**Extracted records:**
☆ ☆ ☆ ☆ ☆

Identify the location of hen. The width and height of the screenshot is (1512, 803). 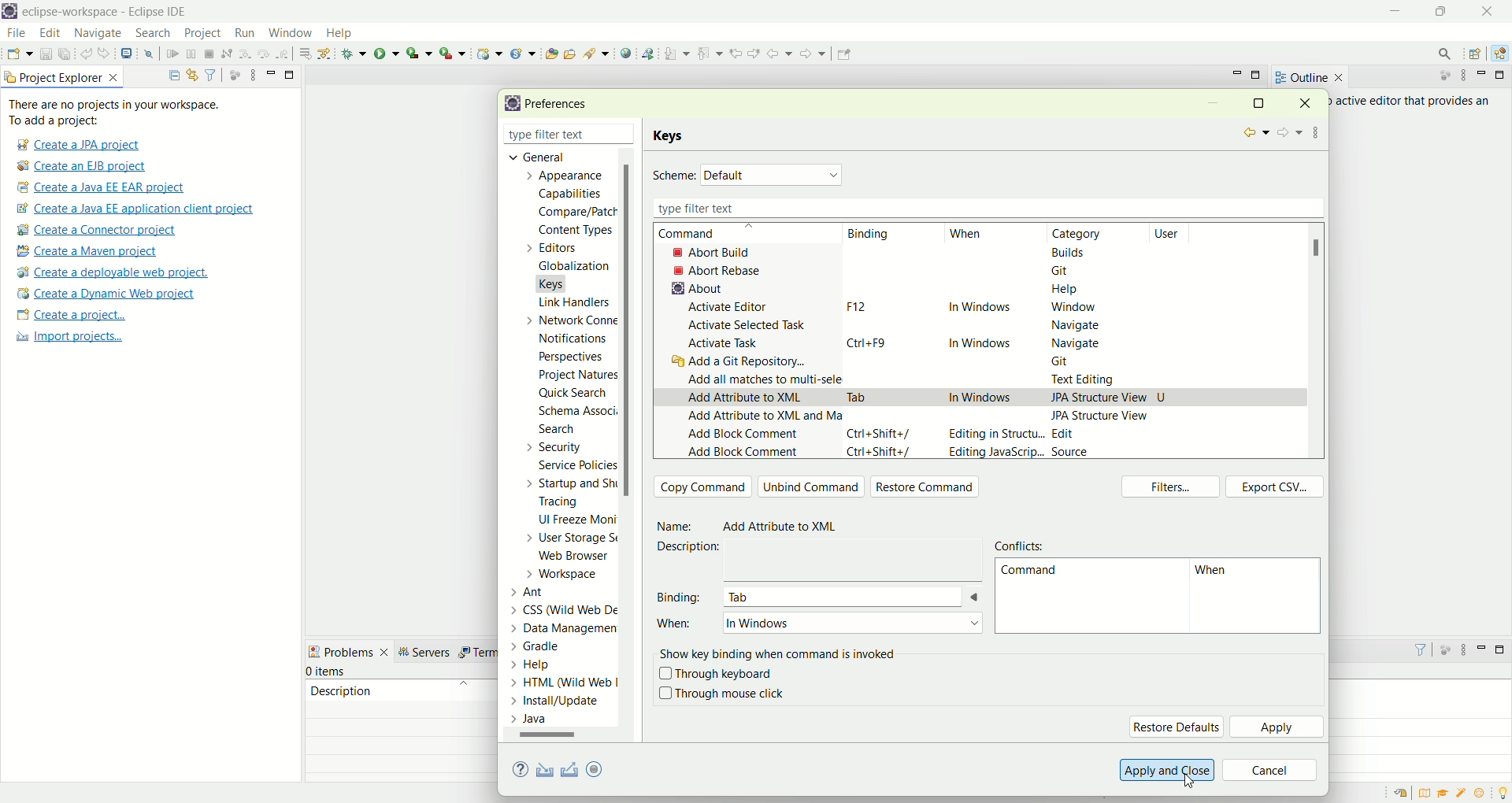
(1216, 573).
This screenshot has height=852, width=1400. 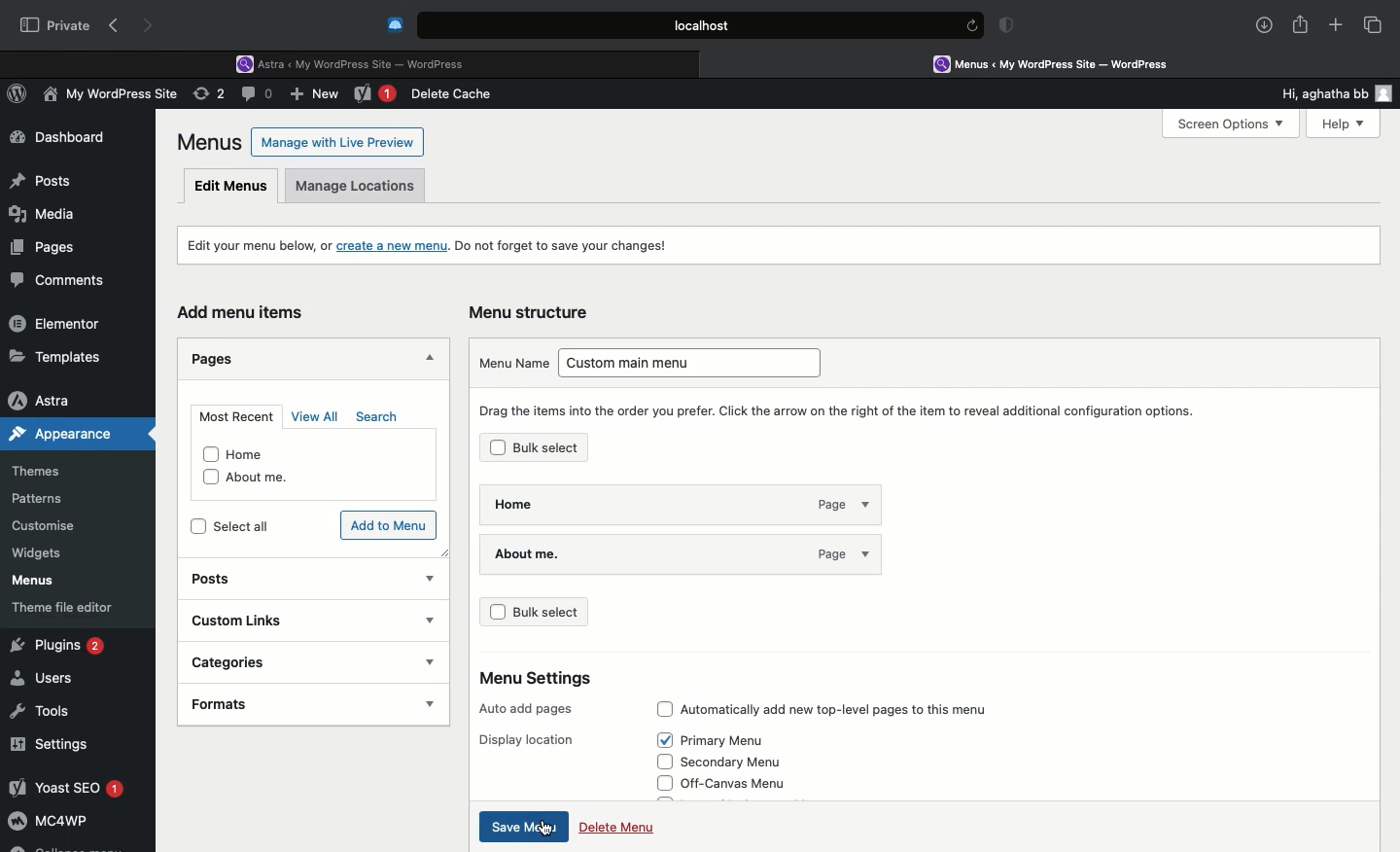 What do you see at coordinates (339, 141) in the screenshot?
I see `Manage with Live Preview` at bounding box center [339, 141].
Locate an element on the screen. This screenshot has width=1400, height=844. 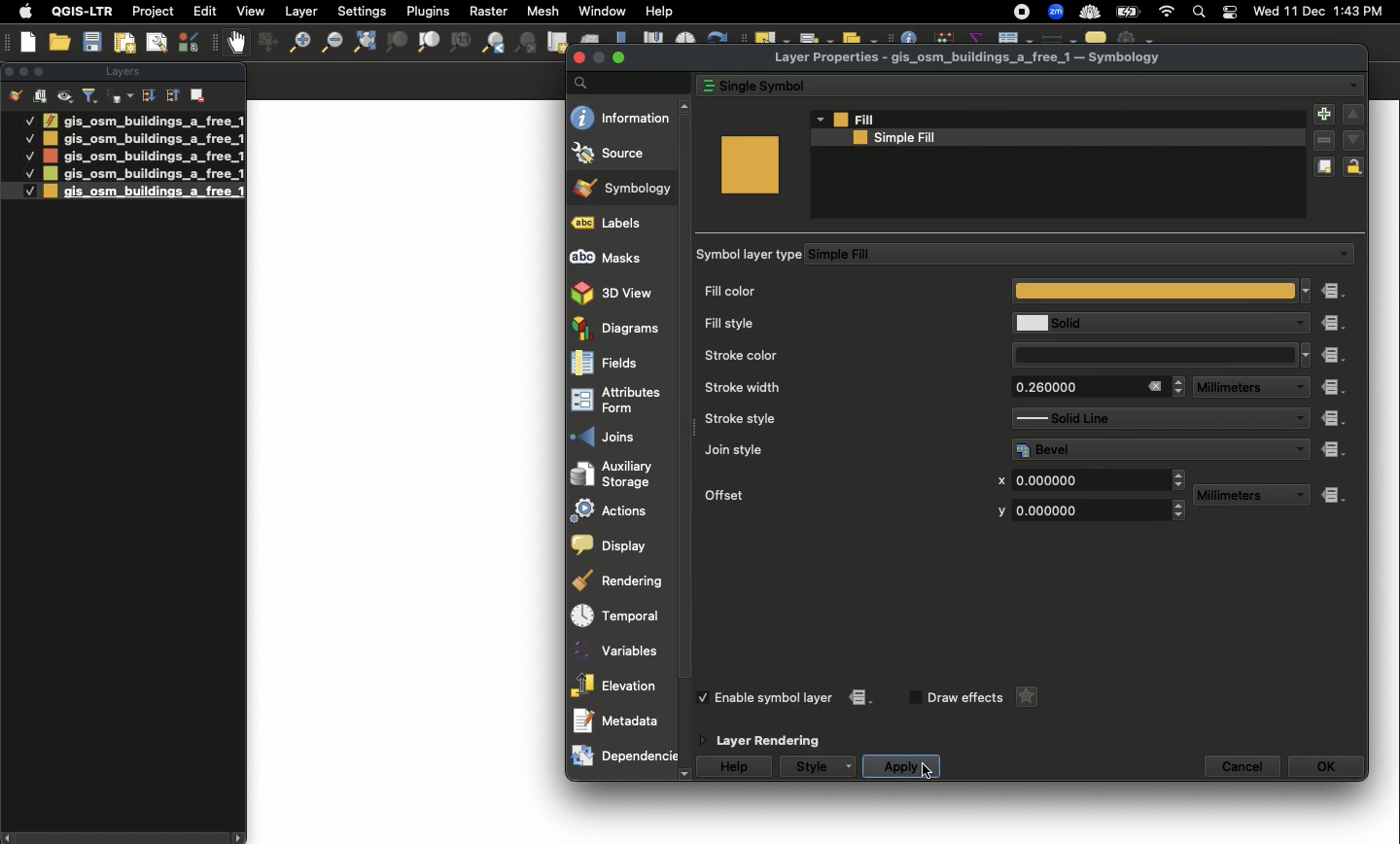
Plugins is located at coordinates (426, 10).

☆ ☆ ☆ ☆ ☆

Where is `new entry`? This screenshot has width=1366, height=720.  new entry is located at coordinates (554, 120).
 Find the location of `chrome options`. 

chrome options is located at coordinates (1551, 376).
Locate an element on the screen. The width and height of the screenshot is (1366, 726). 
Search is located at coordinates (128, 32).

☆ ☆ ☆ ☆ ☆

**PROBLEM STATEMENT:** Can you copy out the entries word for word, starting with the line containing "Locate an element on the screen. This" and going on through the line containing "Plugins is located at coordinates (426, 10)."? Leave the pictures out of your copy.

**IN RESPONSE:**
Locate an element on the screen. This screenshot has width=1400, height=844. 
Plugins is located at coordinates (426, 10).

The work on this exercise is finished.